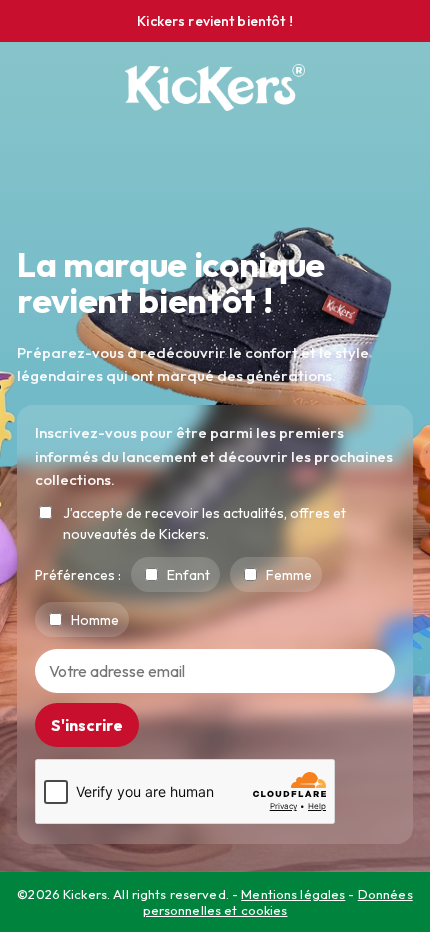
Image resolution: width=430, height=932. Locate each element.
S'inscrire (87, 725)
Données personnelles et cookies (278, 902)
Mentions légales (293, 894)
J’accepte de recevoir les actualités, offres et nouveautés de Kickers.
+ + + + + + +
▶ REQUIREMENT: Repeat the material verbatim but without any of its pictures.

▶ SOLUTION:
Image resolution: width=430, height=932. Locate each element.
S'inscrire (87, 725)
Données personnelles et cookies (278, 902)
Mentions légales (293, 894)
J’accepte de recevoir les actualités, offres et nouveautés de Kickers.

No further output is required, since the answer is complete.